Moody’s warns retail stays weak, Trader Joe’s crews must sell value
Moody’s says retail stays under pressure as shoppers stay cautious, and Trader Joe’s has to prove its value against Walmart, Costco, and cheaper rivals.

Moody’s is keeping a negative outlook on global retail and apparel as high prices, cautious consumers and a sluggish U.S. labor market continue to squeeze spending. That is good news for chains that make the value case easy to see, especially Walmart and Costco, and it puts more pressure on Trader Joe’s crews to explain why a smaller, curated basket still earns a trip.
Trader Joe’s has built its brand around that argument. The company says it is a national chain of neighborhood grocery stores committed to “outstanding value” at “the best everyday prices,” and more than 80% of what it sells is private label. Trader Joe’s says that keeps costs low and makes the store itself the brand. In a market where inflation-sensitive shoppers can still trade down to dollar stores and off-price retailers, that leaves crew members and managers on the front line of a harder value conversation.
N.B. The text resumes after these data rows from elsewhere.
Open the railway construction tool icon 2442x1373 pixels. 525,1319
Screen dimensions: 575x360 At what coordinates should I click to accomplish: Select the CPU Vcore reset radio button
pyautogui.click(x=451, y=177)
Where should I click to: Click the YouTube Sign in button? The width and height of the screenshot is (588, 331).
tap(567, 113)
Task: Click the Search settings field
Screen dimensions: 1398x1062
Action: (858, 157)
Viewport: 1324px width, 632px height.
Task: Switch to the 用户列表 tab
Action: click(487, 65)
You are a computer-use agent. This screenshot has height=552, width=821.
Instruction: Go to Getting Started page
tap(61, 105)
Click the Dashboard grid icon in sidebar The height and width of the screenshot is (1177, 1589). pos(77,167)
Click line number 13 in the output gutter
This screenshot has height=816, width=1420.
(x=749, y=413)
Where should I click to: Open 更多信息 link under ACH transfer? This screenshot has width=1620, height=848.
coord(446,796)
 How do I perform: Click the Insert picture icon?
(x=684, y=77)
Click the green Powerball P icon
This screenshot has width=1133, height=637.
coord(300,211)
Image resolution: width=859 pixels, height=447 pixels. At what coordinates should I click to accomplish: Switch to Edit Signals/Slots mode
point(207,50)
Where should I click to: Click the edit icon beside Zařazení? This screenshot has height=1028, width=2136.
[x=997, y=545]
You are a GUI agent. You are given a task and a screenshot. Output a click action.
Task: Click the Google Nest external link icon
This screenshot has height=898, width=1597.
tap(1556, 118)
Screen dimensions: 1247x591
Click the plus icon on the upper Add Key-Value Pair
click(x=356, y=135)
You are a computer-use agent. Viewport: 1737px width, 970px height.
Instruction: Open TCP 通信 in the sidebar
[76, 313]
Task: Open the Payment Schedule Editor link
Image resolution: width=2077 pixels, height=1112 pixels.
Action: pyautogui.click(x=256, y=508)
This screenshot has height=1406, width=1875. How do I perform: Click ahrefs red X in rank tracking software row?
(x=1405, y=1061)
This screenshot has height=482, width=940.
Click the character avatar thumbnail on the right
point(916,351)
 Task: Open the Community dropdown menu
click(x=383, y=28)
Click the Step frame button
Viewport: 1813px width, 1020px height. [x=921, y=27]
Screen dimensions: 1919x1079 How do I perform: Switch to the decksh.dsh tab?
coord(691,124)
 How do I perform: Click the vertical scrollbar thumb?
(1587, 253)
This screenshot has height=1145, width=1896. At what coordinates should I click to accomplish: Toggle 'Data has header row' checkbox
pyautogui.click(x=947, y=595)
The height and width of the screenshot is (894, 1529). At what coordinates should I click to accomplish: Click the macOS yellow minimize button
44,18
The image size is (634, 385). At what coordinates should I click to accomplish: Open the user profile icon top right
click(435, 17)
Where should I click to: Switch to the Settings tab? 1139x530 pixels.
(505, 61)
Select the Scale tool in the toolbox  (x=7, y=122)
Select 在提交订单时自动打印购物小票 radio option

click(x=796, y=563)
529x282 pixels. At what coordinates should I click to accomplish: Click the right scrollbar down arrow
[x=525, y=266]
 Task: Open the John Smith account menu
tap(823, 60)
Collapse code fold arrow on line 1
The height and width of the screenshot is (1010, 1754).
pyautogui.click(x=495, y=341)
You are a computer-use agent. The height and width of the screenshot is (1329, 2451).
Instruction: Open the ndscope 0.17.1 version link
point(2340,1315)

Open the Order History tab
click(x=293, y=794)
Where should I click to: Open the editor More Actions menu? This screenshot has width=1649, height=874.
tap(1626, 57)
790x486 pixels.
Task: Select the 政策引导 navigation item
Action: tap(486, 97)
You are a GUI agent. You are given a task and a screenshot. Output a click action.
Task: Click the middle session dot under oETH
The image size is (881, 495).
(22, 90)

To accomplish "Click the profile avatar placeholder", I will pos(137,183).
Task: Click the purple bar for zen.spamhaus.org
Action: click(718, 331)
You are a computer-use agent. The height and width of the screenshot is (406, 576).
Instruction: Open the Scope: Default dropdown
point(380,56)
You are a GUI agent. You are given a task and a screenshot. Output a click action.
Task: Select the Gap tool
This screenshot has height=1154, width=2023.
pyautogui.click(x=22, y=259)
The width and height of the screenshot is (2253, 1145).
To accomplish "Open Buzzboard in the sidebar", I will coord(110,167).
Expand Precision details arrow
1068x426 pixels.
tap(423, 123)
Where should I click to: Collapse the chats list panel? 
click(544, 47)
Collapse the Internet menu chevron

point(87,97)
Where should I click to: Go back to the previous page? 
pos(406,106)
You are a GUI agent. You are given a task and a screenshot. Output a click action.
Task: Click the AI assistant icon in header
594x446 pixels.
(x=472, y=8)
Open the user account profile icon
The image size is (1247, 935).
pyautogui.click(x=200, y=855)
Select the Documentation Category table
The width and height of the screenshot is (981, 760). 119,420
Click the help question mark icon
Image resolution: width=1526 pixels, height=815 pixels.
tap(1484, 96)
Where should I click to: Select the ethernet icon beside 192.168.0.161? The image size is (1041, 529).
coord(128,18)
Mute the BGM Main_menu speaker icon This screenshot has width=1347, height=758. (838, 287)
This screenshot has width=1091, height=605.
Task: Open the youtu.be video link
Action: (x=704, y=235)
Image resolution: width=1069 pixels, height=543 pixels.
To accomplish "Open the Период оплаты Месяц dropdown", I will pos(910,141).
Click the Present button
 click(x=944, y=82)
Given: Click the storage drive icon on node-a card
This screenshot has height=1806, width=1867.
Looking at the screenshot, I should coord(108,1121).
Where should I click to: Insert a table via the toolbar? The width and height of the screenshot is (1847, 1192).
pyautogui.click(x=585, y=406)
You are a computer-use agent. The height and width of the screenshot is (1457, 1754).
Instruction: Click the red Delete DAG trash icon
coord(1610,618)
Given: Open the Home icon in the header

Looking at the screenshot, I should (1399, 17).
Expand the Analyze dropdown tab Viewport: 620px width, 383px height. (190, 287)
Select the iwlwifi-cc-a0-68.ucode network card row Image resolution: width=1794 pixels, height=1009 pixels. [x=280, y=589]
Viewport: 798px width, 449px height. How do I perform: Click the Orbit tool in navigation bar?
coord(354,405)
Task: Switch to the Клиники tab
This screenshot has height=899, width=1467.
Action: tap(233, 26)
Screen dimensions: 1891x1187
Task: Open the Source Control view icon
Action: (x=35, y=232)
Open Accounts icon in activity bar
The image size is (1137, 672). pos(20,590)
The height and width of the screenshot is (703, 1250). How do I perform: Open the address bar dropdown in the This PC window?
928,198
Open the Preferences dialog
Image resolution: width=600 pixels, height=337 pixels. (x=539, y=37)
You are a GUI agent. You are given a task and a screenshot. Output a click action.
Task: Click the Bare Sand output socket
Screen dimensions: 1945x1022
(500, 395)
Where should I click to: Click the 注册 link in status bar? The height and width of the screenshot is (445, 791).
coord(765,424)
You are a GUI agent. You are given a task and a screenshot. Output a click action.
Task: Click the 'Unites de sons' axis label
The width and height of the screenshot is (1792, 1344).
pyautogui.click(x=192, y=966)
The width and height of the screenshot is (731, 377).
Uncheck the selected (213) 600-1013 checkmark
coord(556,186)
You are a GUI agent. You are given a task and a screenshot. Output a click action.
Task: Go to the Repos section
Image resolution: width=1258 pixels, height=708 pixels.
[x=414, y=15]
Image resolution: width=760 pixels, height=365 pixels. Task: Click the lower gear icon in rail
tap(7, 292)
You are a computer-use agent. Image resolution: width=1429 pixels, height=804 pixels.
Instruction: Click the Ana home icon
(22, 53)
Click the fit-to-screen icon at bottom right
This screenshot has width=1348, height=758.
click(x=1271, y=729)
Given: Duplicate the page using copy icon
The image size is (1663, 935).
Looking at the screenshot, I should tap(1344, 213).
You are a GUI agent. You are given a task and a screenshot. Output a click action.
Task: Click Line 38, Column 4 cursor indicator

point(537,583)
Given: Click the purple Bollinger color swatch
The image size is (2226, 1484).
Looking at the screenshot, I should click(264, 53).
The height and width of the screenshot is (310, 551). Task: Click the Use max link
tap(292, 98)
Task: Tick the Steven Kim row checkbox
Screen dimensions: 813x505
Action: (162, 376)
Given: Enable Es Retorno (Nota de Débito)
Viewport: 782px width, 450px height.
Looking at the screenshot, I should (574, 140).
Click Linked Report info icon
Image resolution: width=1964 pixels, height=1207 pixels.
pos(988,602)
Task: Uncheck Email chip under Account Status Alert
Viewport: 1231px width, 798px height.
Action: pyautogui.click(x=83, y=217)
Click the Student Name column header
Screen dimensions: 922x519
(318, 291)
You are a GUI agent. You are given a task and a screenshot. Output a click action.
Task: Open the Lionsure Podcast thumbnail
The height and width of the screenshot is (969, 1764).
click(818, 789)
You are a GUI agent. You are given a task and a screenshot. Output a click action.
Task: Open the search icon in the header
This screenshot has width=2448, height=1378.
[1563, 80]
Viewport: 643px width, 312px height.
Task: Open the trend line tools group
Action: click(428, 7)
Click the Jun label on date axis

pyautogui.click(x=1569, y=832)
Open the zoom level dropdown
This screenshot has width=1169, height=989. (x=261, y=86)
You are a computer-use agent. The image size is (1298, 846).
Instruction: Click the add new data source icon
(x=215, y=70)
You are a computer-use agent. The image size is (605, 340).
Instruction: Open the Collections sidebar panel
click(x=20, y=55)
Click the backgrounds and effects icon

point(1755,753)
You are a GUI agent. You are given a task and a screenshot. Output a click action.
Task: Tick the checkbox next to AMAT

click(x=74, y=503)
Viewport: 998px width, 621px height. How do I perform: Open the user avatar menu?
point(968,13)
The chain’s roots help explain the tightrope. Joe Coulombe founded Trader Joe’s in 1967, initially aiming at educated, well-traveled customers who were also modestly salaried. The format has stayed selective rather than sprawling. Trader Joe’s product page lists 2,714 items, far fewer than a conventional supermarket, and the company still leans on headline products to keep the story fresh. Customers bought more than 13 million packages of Trader Joe’s Kimbap in 2025, a reminder that one runaway item can carry a lot of traffic.
Trader Joe’s is also still expanding, which suggests leadership believes the model can keep winning even in a tougher climate. The company announced a Woodinville, Washington, opening for May 15, 2026, and said it planned to open more than 20 stores in 2026 after adding 34 in 2024 and 43 in 2025. That growth raises the stakes for store-level execution. If shoppers are counting every dollar, speed at the register, shelf availability and the crew recommendation on what is worth buying become part of the value proposition, not just the decor.
The company is also leaning on its neighborhood image. Its Neighborhood Shares program donates 100% of unsold but still edible product to local nonprofit organizations and food recovery partners, and it says crew members can get up to a 20% store discount. Eligible workers can also access medical, dental and vision coverage with employee contributions as low as $25 a month. In a weak retail climate, those benefits help support retention, but the real test for Trader Joe’s remains the same: whether a store with a curated assortment can still feel like a smart buy when Walmart, Costco and bargain chains are all making a louder price argument.